Suppose we have guy A and guy B who have clocks. They're on spaceships which are both drifting away from each other (i.e. provide inertial frames) at speed c/root 2; at time t=0 they were in the same place. From SR it should be clear that in A's frame, his clock reads 100 at the same time as B's frame reads 50, while in B's frame, when his clock reads 50 A's clock reads 25. All this should be basic and obvious.
So suppose an event happens on A's ship at time tA=100, and he transmits this instantly (or sends a courier C on a warpship) to B at time tA=102, when B's clock reads tB=51.
From B's perspective, he's just received a message from A at time tB=51 (which is simultaneous with tA=25.5), which A is not going to send until tA=102 i.e. tB=404. Thus, B perceives a violation of causality.
(This becomes very obvious if B can send an insta-message back to A with the same technology; B sends it at time tB=54 which is simultaneous with tA=26, A receives it at tA=26, well before he sent the original message at tA=102)
So This may not be an FTL drive, but the way I always sort of pictured it is that the FTL moves you forward in time to the relative observer (so if you move distance x you move (c/x)^-1 forward in time). So if you send an FTL courier (assuming travel time of 2) from point A with times tA=102 tB=51 it would arrive at point B at times tA=52 tB=104 (A time 53 units in the future from tA), if it got sent back it would arrive at point A at tA=106 tB=53 (A time 53 units in the future from point B). The distance traveled would be c*53 distance (53 units of time for light to travel) in 2 units of time.
This also works for the mars/earth scenario (say they are 14 minutes apart). Traveling to the place that the light you see in 14 minutes will be coming from instantly would only ever be traveling forward in time. Forward time travel doesn't break causality(?)
This is always sort of how I envisioned wormholes work (and is indeed how they work on shows like star gate). You go in one end and come out the other, unless you can communicate through the wormhole it would take light (distance times c) years to tell people on the other end you succeeded.
So as far as B's concerned, when he sends the FTL courier to A that courier will goes slower than a light-speed message? He could send a message at tB=53,tA=26.5 and it would reach A well before tA=106.
This only works if you assume the FTL drive is fixed to some sort of absolute reference frame (which happens to be the same as A's frame). At which point you've given up on relativity, and I'll bet it's possible to come up with some cute paradoxes
I realize how this violates relativity, but I don't understand your counter example (if it was one?) because I wasn't talking about absolute time frames, I'm talking about going forward in time when going FTL. And at no point in my example could B reply before A sends a courier.

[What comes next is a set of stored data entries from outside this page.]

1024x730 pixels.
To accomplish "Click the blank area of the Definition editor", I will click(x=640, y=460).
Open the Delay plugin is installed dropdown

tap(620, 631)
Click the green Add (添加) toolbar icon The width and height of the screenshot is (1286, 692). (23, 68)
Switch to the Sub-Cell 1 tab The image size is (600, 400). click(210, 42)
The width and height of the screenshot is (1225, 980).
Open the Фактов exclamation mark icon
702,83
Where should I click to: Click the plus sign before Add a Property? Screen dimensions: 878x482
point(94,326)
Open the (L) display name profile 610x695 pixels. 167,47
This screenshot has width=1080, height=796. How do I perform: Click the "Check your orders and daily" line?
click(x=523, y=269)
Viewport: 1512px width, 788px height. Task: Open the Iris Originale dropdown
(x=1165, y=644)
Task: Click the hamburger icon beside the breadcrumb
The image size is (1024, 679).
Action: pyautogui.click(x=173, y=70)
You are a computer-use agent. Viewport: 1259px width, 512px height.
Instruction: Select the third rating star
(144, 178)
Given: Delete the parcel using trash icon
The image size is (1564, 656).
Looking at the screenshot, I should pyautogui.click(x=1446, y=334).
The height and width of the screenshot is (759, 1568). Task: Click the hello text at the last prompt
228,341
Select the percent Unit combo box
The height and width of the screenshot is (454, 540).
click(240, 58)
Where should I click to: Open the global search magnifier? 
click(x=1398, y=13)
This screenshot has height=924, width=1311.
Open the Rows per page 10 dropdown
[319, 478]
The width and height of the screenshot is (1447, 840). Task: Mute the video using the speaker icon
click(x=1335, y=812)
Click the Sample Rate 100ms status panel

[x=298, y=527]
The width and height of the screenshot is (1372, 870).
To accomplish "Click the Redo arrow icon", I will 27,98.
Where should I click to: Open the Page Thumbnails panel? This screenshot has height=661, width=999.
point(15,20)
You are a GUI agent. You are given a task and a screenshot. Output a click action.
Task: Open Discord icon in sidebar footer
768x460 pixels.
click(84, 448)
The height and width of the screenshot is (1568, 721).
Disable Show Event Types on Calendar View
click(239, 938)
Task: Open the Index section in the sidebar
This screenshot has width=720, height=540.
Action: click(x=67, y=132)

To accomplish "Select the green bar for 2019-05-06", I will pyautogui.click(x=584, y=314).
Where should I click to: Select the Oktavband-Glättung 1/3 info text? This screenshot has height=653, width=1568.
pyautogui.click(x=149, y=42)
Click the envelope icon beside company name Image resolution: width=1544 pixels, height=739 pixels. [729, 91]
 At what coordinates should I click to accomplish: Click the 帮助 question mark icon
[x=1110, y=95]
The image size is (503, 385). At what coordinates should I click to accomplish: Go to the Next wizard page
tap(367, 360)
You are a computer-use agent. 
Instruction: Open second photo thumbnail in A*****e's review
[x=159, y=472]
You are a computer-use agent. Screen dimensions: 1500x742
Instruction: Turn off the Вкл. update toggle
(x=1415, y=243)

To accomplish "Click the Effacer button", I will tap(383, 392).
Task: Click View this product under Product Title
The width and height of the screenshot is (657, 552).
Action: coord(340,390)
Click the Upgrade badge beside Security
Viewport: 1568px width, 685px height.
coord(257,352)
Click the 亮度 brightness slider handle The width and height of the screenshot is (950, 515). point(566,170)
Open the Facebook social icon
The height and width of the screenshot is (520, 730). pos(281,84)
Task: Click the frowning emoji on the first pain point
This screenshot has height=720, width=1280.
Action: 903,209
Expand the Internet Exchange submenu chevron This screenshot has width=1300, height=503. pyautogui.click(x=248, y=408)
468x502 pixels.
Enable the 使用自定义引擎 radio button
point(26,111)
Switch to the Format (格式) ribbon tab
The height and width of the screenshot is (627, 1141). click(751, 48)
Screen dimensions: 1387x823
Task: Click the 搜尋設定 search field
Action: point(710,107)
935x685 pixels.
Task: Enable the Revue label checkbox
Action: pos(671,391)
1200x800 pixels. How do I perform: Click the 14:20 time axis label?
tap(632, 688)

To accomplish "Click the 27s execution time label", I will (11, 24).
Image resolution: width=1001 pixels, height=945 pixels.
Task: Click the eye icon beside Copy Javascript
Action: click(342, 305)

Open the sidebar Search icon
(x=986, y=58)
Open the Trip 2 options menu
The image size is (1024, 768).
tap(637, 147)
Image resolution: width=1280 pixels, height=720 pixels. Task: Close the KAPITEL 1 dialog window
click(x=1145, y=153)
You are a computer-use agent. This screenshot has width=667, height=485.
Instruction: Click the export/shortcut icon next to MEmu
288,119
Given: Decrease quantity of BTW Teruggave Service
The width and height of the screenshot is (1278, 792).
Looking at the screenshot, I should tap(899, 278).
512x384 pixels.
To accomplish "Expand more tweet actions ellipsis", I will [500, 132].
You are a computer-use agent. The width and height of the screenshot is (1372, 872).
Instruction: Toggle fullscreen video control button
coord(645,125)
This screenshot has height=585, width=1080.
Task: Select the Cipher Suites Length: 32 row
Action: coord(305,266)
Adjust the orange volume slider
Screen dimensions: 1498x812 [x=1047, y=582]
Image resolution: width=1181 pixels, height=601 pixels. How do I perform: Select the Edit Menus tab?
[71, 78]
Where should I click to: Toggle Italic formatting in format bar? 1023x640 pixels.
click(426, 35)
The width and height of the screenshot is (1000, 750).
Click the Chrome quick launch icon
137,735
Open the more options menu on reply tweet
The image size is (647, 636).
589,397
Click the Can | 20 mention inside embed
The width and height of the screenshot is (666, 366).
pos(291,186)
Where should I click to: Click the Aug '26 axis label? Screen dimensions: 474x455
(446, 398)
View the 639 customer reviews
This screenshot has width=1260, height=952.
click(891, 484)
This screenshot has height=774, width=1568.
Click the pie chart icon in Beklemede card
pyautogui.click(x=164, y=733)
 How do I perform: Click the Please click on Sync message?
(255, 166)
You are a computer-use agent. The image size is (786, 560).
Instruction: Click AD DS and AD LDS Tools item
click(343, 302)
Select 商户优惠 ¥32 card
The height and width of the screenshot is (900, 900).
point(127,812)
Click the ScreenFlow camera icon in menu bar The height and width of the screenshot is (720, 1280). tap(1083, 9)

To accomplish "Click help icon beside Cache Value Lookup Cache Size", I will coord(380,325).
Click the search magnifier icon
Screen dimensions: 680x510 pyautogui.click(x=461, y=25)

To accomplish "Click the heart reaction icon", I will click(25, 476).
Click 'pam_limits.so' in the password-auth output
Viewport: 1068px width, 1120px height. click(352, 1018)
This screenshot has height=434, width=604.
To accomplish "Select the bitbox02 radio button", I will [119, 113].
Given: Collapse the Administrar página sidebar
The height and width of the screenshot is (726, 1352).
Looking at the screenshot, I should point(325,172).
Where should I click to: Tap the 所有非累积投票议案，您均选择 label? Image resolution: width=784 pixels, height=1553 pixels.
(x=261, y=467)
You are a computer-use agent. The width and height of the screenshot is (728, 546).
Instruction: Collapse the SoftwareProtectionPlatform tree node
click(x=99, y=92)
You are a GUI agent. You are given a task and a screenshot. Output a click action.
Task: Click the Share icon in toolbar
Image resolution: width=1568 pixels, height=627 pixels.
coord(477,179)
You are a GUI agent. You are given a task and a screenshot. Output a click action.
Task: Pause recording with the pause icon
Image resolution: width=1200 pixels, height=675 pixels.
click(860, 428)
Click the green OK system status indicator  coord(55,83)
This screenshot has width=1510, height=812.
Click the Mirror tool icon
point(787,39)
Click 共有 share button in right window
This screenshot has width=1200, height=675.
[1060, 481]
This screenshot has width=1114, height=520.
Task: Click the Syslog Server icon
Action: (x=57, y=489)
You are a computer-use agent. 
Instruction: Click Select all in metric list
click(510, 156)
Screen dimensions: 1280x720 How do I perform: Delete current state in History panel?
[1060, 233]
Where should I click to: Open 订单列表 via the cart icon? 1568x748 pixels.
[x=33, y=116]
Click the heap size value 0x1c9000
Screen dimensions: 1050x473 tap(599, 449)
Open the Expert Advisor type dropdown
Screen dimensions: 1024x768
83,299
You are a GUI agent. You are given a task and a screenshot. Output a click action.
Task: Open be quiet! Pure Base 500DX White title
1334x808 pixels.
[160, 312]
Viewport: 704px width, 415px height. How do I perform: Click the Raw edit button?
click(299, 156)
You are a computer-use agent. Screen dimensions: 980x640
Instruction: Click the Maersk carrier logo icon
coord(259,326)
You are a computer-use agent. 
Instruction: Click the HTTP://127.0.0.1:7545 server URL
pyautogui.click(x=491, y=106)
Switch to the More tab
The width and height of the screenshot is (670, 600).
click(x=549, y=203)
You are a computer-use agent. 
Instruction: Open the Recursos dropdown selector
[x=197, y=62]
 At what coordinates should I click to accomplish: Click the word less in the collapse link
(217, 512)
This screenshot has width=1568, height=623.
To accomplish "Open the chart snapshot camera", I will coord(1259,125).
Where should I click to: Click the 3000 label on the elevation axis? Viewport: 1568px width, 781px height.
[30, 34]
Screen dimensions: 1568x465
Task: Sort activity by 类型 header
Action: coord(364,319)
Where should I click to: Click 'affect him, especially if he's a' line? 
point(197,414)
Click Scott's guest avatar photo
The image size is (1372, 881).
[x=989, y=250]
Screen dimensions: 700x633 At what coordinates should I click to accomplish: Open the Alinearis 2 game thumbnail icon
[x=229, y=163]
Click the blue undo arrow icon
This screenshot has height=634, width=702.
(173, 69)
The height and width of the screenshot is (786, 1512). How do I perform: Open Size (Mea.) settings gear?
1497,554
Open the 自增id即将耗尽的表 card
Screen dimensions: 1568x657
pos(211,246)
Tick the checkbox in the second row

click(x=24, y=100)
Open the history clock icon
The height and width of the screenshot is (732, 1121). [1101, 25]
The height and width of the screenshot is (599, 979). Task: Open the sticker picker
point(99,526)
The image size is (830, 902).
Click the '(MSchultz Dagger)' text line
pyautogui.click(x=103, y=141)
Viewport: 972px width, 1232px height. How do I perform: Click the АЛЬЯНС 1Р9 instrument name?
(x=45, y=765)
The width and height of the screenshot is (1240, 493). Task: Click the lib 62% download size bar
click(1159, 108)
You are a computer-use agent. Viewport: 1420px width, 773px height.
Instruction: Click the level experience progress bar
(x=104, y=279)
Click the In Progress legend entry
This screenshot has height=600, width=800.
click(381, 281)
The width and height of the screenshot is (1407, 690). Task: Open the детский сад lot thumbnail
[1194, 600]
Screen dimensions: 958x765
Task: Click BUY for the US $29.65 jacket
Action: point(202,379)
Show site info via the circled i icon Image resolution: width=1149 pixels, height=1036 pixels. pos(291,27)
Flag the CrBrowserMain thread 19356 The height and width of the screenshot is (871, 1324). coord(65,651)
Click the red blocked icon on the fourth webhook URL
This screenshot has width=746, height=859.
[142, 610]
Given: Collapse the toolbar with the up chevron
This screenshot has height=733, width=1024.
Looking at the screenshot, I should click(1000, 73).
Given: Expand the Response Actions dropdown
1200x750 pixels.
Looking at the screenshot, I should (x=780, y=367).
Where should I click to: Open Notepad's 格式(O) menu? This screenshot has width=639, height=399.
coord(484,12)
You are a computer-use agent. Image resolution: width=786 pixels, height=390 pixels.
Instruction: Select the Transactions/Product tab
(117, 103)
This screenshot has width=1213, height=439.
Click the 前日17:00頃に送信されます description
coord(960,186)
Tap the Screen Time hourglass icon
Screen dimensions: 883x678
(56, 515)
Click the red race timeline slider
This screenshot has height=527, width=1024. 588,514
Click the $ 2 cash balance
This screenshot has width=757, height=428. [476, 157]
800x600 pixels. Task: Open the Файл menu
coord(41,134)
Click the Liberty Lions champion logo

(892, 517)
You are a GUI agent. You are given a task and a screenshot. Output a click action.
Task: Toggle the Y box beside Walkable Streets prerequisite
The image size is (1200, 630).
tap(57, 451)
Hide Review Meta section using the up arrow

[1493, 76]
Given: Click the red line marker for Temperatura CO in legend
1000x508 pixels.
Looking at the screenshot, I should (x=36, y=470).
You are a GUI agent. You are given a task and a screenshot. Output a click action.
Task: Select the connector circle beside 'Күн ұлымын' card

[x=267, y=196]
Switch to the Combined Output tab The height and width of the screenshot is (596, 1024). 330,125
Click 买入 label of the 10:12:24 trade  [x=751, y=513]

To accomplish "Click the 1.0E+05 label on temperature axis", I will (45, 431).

It's not a counterexample as such, but it seems obviously absurd (and violating relativity) that B's FTL message to A arbitrarily goes a lot slower than A's FTL message to B, given that the situation is completely symmetrical (you can even have them both send their messages at tA=100,tB=100, which is simultaneous from the point of view of an observer C who stayed behind on the asteroid where the two spaceships initially met up).
The point I was trying to make was that your example description makes sense if the FTL drive is somehow fixed to A's reference frame, i.e. A's reference frame is some kind of absolute reference frame and therefore the situation is not symmetrical between A and B. But that introduces its own problems.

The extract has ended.